> SELECTION:
[Begin]
# Chinese dog refuses to leave owners grave



## Anja1Blue (Feb 27, 2008)

This little guy is not a GSD - but loyalty doesn't come any stronger than this. The BBC UK first reported this story, so you will have to endure a brief commercial first.....brings a tear to the eye to see this little dog waiting for the master that will never return.
BBC News - Chinese dog refuses to leave dead owner's graveside

____________________________________________________
Susan

Anja SchH3 GSD
ConorGSD
Blue BH WH T1 GSD - waiting at the Bridge :angel:


----------



## Daisy&Lucky's Mom (Apr 24, 2011)

That is loyalty.Glad they are taking care of him


----------



## Mrs.K (Jul 14, 2009)

You can only hope for your next of kin to be half as loyal as that dog is...


----------



## Gwenhwyfair (Jul 27, 2010)

What Mrs. K said............

Dogs are very touching in their loyalty. This story, when I first saw it, brought tears to my eyes.

Fallen Iowa Soldier's Dog Mourns His Owner At Funeral: Fallen Iowa Soldier's Dog Mourns His Owner At Funeral - NewsOn6.com - Tulsa, OK - News, Weather, Video and Sports - KOTV.com |


----------
[End]
> STATED PROBLEM 1: Which usernames post in the forum thread about the Chinese dog? List every one.
> STATED PROBLEM 2: Can you reproduce the forum thread from "This little guy" up to and including "will never return.", substituting "advertisement" for "commercial"?
The items that come next aren't needed.

(Raw records)
[Begin]
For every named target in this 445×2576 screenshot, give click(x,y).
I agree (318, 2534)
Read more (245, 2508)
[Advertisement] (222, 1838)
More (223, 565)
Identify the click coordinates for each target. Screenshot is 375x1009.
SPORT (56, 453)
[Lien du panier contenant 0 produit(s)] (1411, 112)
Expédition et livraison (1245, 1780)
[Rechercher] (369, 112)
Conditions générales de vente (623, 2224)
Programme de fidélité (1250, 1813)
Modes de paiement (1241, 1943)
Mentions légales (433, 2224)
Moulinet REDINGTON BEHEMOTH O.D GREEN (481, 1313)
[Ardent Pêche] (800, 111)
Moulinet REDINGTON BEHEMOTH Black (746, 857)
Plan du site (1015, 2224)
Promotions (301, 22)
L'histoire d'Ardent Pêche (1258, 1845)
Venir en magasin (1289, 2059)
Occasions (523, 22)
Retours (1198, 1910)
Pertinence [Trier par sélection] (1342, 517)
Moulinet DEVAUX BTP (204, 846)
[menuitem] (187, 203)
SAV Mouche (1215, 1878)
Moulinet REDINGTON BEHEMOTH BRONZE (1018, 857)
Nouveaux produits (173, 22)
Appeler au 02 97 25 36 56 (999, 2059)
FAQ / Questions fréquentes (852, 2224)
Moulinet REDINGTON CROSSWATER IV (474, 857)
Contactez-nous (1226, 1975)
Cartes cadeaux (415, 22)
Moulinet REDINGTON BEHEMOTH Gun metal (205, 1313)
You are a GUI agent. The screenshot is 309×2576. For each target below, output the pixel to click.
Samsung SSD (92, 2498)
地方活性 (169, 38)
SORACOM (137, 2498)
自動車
[End]
> COMPLETE ANSWER 1:
Anja1Blue
Daisy&Lucky's Mom
Mrs.K
Gwenhwyfair

> COMPLETE ANSWER 2:
This little guy is not a GSD - but loyalty doesn't come any stronger than this. The BBC UK first reported this story, so you will have to endure a brief advertisement first.....brings a tear to the eye to see this little dog waiting for the master that will never return.